With the midterms approaching, we figured the usual suspects will start up with complaints of voter suppression pretty soon. While “voting rights organizations” target states like North Carolina with wild accusations of Jim Crow 2.0, North Carolina’s voting laws are far more permissive than left-leaning states.

We present a good case study below of how these phony groups deceive gullible reporters and others to buy into realities of their own invention.

We looked through the content from one group, the Voting Rights Lab, as an example.

The fact-based portion of their website is quite robust, and we have no reason to doubt their claim to be the only group that offers a real-time voting legislation tracker.

They offer state-by-state breakdowns of the laws governing more than two dozen voting policies. Here’s the breakdown of “Jim Crow 2.0” North Carolina vs. New York, which has Democratic supermajorities:

Wow! On the most pressing issues related to “voter suppression” – absentee balloting, signature matching, early voting, same-day registration – New York is way worse than North Carolina. Surely that’s reflected in Voting Rights Lab’s public communications, right?

Here’s what the group has to say about North Carolina:

  • They’re monitoring North Carolina for “election subversion efforts” and “legislative threats.” (Not New York, though.)

  • North Carolina’s legislature launched “a number of attacks on North Carolina’s system of election administration.”

  • The legislature passed “anti-voter provisions.”

  • Jim Crow has made his way to North Carolina” because the legislature proposed an absentee balloting system…that mirrors many states in the northeast!

Here’s what the group has to say about New York:

  • “Voters in New York State failed to pass voting rights ballot initiatives” but…wait for it… “this outcome may not truly reflect public sentiment” because of low voter turnout!
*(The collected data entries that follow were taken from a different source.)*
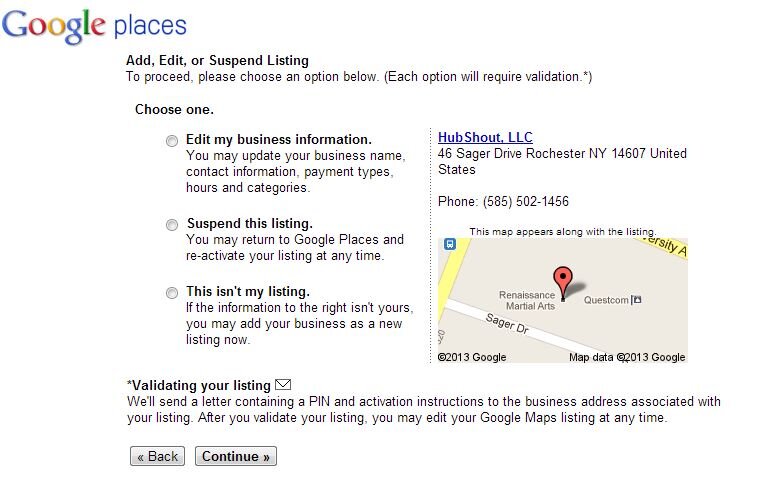Click the Edit my business information label text
The height and width of the screenshot is (494, 771).
pos(279,140)
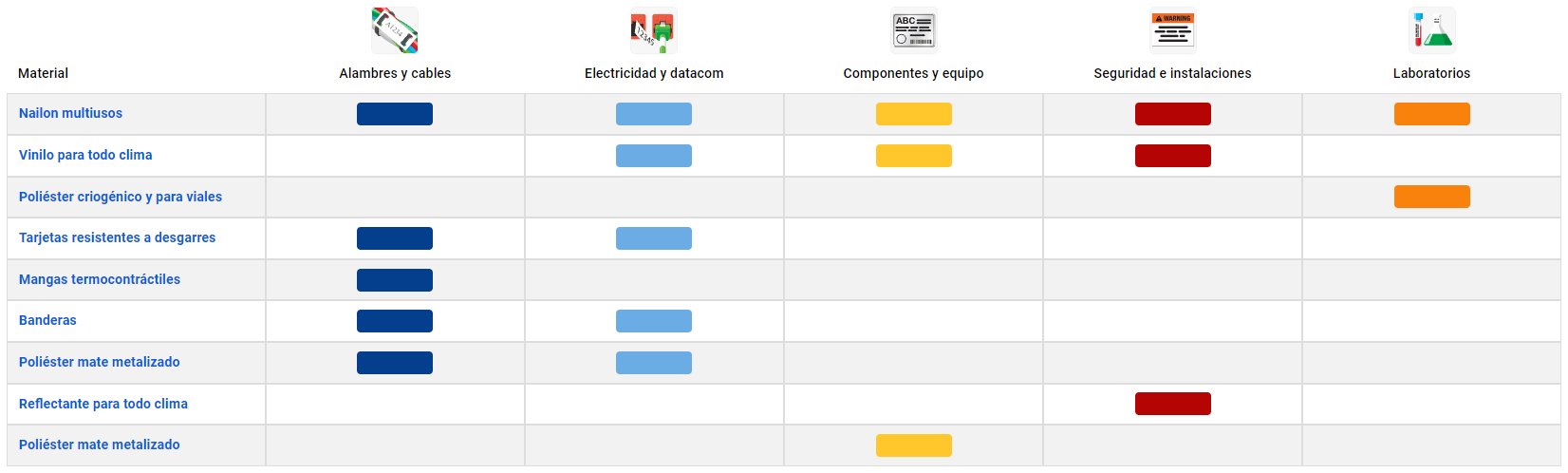The image size is (1568, 473).
Task: Click dark blue swatch in Mangas termocontráctiles row
Action: 395,280
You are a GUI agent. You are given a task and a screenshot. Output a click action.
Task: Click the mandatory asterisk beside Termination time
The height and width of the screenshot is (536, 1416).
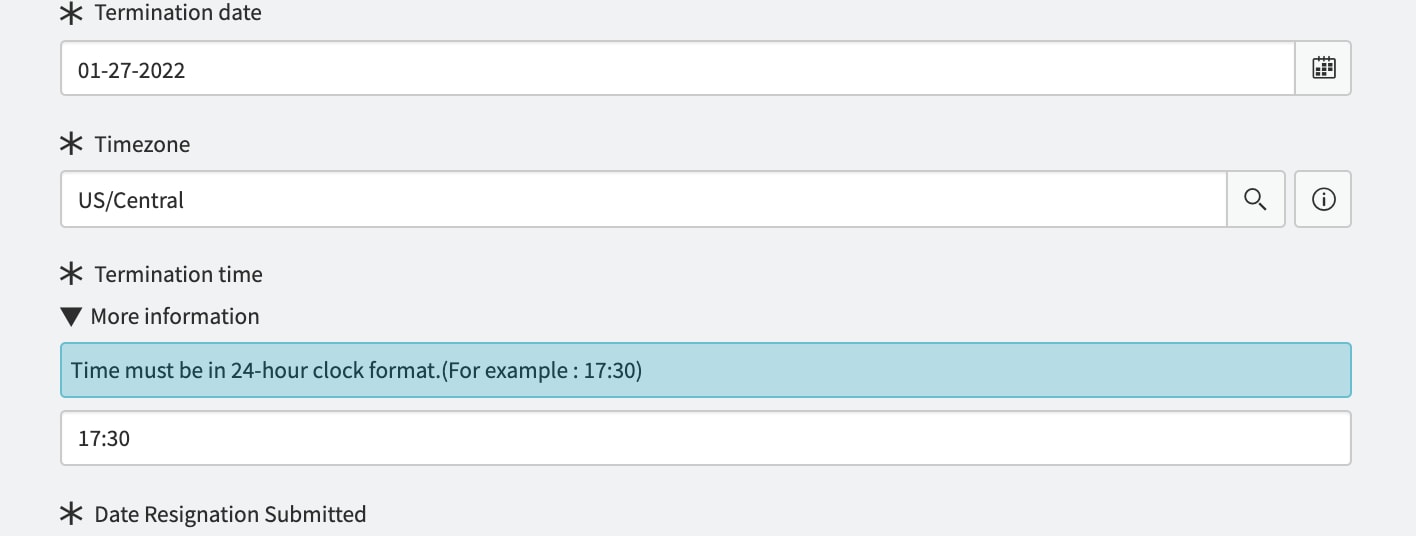pyautogui.click(x=71, y=274)
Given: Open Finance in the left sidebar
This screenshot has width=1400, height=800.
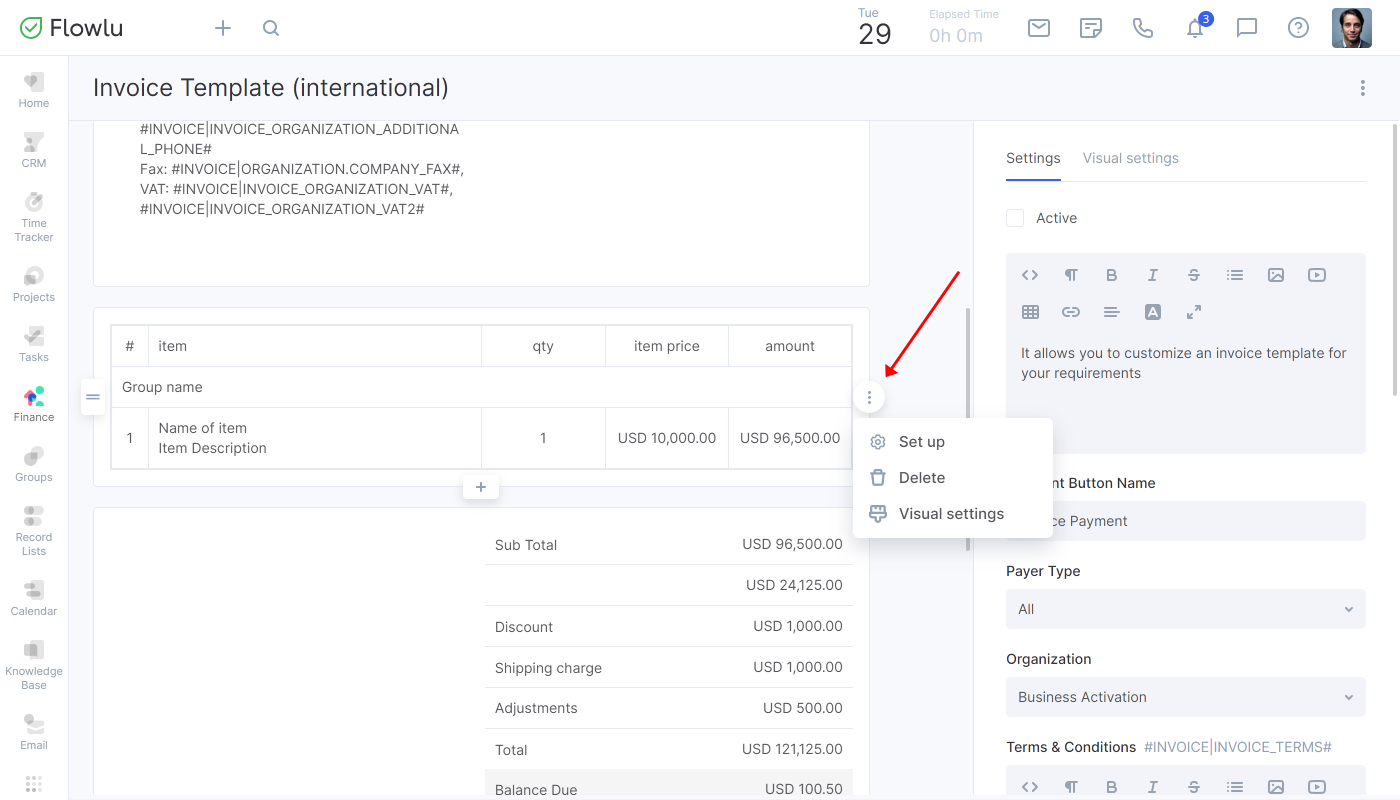Looking at the screenshot, I should 34,404.
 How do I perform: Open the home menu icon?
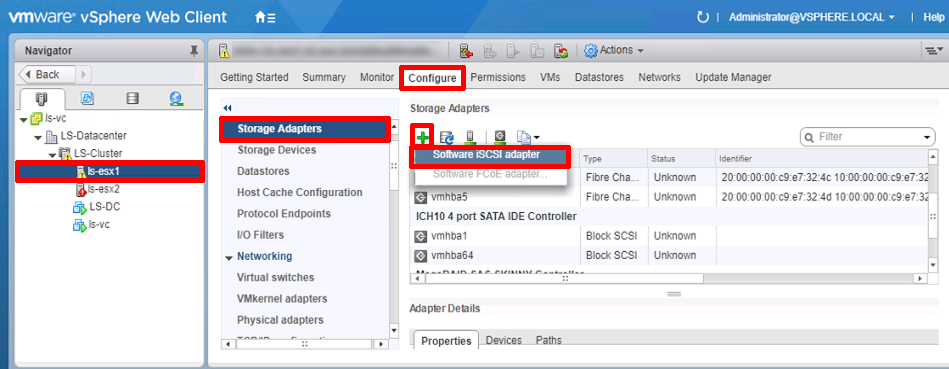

The irony. It’s somehow not “Jim Crow 2.0” in New York when they decline to expand ballot access to catch up to North Carolina.

  • “Comparing Georgia’s enacted voting legislation to New York’s current law is a misleading argument

  • “New York made it easier to vote for voters with disabilities

So-called “voting rights organizations” don’t appear to have any interest in actually expanding voting rights in states run by a particular political party. They just use the issue to falsely accuse states run by the other political party of being “Jim Crow 2.0.”

Think for yourselves. Don’t be fooled.